Saved entries:
+--
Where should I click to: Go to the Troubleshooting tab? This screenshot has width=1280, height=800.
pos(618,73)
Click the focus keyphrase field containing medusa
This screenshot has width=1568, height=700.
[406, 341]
+--
### TASK DETAILS
When you reach this point, go back and write out each record above exactly.

### EXERCISE SOLUTION
Where should I click to: Go to the Troubleshooting tab? This screenshot has width=1280, height=800.
pos(618,73)
Click the focus keyphrase field containing medusa
This screenshot has width=1568, height=700.
[406, 341]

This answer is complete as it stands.